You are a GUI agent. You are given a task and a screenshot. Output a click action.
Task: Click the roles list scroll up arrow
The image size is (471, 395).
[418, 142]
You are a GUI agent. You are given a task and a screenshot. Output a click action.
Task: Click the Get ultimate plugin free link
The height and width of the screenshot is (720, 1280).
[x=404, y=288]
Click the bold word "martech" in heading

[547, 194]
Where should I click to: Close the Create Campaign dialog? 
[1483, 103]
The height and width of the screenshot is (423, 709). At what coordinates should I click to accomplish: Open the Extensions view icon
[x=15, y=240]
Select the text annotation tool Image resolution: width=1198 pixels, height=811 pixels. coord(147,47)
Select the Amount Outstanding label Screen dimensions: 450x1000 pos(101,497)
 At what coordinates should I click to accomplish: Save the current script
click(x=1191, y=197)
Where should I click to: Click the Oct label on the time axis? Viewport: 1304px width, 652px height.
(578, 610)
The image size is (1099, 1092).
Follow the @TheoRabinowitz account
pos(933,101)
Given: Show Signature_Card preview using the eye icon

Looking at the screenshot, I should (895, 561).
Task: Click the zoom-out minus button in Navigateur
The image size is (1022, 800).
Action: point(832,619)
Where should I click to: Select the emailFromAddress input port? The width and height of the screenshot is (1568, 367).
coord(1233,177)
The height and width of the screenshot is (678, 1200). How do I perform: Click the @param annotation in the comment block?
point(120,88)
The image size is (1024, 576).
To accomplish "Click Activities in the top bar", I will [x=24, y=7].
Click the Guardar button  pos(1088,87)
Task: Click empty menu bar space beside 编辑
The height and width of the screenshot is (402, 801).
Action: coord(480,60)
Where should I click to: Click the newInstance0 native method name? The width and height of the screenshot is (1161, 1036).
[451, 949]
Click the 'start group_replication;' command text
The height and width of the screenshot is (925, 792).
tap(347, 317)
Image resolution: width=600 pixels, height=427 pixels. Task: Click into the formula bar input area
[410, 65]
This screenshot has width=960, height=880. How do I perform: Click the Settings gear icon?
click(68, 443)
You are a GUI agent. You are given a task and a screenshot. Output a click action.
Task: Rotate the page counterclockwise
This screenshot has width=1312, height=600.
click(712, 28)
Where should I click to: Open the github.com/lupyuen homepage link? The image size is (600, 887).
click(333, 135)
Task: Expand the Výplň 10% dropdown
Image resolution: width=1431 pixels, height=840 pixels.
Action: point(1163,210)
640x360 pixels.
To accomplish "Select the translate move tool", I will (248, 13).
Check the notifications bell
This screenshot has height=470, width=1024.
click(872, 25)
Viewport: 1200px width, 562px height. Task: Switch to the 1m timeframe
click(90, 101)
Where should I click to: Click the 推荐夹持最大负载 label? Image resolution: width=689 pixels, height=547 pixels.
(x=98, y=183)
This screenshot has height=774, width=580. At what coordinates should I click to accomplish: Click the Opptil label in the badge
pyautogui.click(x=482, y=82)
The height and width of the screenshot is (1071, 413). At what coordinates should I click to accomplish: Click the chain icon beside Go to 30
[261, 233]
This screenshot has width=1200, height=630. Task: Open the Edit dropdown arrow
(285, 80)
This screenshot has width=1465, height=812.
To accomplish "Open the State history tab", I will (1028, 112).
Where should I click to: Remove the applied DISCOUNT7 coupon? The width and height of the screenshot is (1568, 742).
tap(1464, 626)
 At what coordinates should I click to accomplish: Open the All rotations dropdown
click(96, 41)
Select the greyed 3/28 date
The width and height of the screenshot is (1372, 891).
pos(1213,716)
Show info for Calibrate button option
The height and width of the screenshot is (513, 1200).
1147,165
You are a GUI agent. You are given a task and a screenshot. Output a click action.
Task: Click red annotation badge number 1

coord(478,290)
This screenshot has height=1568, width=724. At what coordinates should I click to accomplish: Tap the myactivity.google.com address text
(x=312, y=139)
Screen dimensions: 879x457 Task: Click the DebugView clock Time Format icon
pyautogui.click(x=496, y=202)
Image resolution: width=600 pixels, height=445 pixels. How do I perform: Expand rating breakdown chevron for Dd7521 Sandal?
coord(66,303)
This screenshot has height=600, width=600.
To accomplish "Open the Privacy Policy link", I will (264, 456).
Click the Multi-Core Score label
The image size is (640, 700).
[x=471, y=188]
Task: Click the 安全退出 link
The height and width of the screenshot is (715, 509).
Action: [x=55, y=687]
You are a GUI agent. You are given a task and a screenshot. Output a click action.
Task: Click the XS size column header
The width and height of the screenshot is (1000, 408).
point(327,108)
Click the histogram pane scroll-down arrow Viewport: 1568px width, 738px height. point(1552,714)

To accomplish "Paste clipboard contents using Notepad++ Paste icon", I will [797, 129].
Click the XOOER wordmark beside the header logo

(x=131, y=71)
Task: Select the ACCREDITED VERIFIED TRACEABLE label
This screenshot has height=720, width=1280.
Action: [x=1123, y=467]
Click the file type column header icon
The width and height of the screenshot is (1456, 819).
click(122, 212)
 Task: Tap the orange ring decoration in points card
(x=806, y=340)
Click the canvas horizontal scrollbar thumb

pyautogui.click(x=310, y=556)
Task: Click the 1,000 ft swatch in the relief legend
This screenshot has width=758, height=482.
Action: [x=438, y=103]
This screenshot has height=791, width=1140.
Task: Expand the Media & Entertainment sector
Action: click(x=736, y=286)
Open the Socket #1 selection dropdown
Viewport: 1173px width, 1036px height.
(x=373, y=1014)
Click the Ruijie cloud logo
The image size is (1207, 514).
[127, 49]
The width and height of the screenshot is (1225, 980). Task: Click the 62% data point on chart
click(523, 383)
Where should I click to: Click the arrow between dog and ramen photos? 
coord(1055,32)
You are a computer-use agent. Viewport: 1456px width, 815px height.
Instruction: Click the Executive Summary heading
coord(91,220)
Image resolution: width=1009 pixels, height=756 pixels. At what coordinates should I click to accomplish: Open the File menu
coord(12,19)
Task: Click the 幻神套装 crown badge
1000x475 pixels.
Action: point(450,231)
────
**REQUIRED WORK:**
Word for word, restate each line of the material.

**WRITTEN REPLY:**
You are a GUI agent. You are given a task and a screenshot. Output a click action.
Task: Click the roles list scroll up arrow
The image size is (471, 395).
[418, 142]
You are a GUI agent. You are given a task and a screenshot. Output a click action.
Task: Click the Get ultimate plugin free link
The height and width of the screenshot is (720, 1280).
[x=404, y=288]
Click the bold word "martech" in heading

[547, 194]
Where should I click to: Close the Create Campaign dialog? 
[1483, 103]
The height and width of the screenshot is (423, 709). At what coordinates should I click to accomplish: Open the Extensions view icon
[x=15, y=240]
Select the text annotation tool Image resolution: width=1198 pixels, height=811 pixels. coord(147,47)
Select the Amount Outstanding label Screen dimensions: 450x1000 pos(101,497)
 At what coordinates should I click to accomplish: Save the current script
click(x=1191, y=197)
Where should I click to: Click the Oct label on the time axis? Viewport: 1304px width, 652px height.
(578, 610)
The image size is (1099, 1092).
Follow the @TheoRabinowitz account
pos(933,101)
Given: Show Signature_Card preview using the eye icon

Looking at the screenshot, I should (895, 561).
Task: Click the zoom-out minus button in Navigateur
The image size is (1022, 800).
Action: point(832,619)
Where should I click to: Select the emailFromAddress input port? The width and height of the screenshot is (1568, 367).
coord(1233,177)
The height and width of the screenshot is (678, 1200). How do I perform: Click the @param annotation in the comment block?
point(120,88)
The image size is (1024, 576).
To accomplish "Click Activities in the top bar", I will [x=24, y=7].
Click the Guardar button  pos(1088,87)
Task: Click empty menu bar space beside 编辑
The height and width of the screenshot is (402, 801).
Action: coord(480,60)
Where should I click to: Click the newInstance0 native method name? The width and height of the screenshot is (1161, 1036).
[451, 949]
Click the 'start group_replication;' command text
The height and width of the screenshot is (925, 792).
tap(347, 317)
Image resolution: width=600 pixels, height=427 pixels. Task: Click into the formula bar input area
[410, 65]
This screenshot has width=960, height=880. How do I perform: Click the Settings gear icon?
click(68, 443)
You are a GUI agent. You are given a task and a screenshot. Output a click action.
Task: Rotate the page counterclockwise
This screenshot has width=1312, height=600.
click(712, 28)
Where should I click to: Open the github.com/lupyuen homepage link? The image size is (600, 887).
click(333, 135)
Task: Expand the Výplň 10% dropdown
Image resolution: width=1431 pixels, height=840 pixels.
Action: point(1163,210)
640x360 pixels.
To accomplish "Select the translate move tool", I will (248, 13).
Check the notifications bell
This screenshot has height=470, width=1024.
click(872, 25)
Viewport: 1200px width, 562px height. Task: Switch to the 1m timeframe
click(90, 101)
Where should I click to: Click the 推荐夹持最大负载 label? Image resolution: width=689 pixels, height=547 pixels.
(x=98, y=183)
This screenshot has height=774, width=580. At what coordinates should I click to accomplish: Click the Opptil label in the badge
pyautogui.click(x=482, y=82)
The height and width of the screenshot is (1071, 413). At what coordinates should I click to accomplish: Click the chain icon beside Go to 30
[261, 233]
This screenshot has width=1200, height=630. Task: Open the Edit dropdown arrow
(285, 80)
This screenshot has width=1465, height=812.
To accomplish "Open the State history tab", I will (1028, 112).
Where should I click to: Remove the applied DISCOUNT7 coupon? The width and height of the screenshot is (1568, 742).
tap(1464, 626)
 At what coordinates should I click to accomplish: Open the All rotations dropdown
click(96, 41)
Select the greyed 3/28 date
The width and height of the screenshot is (1372, 891).
pos(1213,716)
Show info for Calibrate button option
The height and width of the screenshot is (513, 1200).
1147,165
You are a GUI agent. You are given a task and a screenshot. Output a click action.
Task: Click red annotation badge number 1

coord(478,290)
This screenshot has height=1568, width=724. At what coordinates should I click to accomplish: Tap the myactivity.google.com address text
(x=312, y=139)
Screen dimensions: 879x457 Task: Click the DebugView clock Time Format icon
pyautogui.click(x=496, y=202)
Image resolution: width=600 pixels, height=445 pixels. How do I perform: Expand rating breakdown chevron for Dd7521 Sandal?
coord(66,303)
This screenshot has height=600, width=600.
To accomplish "Open the Privacy Policy link", I will (264, 456).
Click the Multi-Core Score label
The image size is (640, 700).
[x=471, y=188]
Task: Click the 安全退出 link
The height and width of the screenshot is (715, 509).
Action: [x=55, y=687]
You are a GUI agent. You are given a task and a screenshot. Output a click action.
Task: Click the XS size column header
The width and height of the screenshot is (1000, 408).
point(327,108)
Click the histogram pane scroll-down arrow Viewport: 1568px width, 738px height. point(1552,714)

To accomplish "Paste clipboard contents using Notepad++ Paste icon", I will [797, 129].
Click the XOOER wordmark beside the header logo

(x=131, y=71)
Task: Select the ACCREDITED VERIFIED TRACEABLE label
This screenshot has height=720, width=1280.
Action: [x=1123, y=467]
Click the file type column header icon
The width and height of the screenshot is (1456, 819).
click(122, 212)
 Task: Tap the orange ring decoration in points card
(x=806, y=340)
Click the canvas horizontal scrollbar thumb

pyautogui.click(x=310, y=556)
Task: Click the 1,000 ft swatch in the relief legend
This screenshot has width=758, height=482.
Action: [x=438, y=103]
This screenshot has height=791, width=1140.
Task: Expand the Media & Entertainment sector
Action: click(x=736, y=286)
Open the Socket #1 selection dropdown
Viewport: 1173px width, 1036px height.
(x=373, y=1014)
Click the Ruijie cloud logo
The image size is (1207, 514).
[127, 49]
The width and height of the screenshot is (1225, 980). Task: Click the 62% data point on chart
click(523, 383)
Where should I click to: Click the arrow between dog and ramen photos? 
coord(1055,32)
You are a computer-use agent. Viewport: 1456px width, 815px height.
Instruction: Click the Executive Summary heading
coord(91,220)
Image resolution: width=1009 pixels, height=756 pixels. At what coordinates should I click to accomplish: Open the File menu
coord(12,19)
Task: Click the 幻神套装 crown badge
1000x475 pixels.
Action: point(450,231)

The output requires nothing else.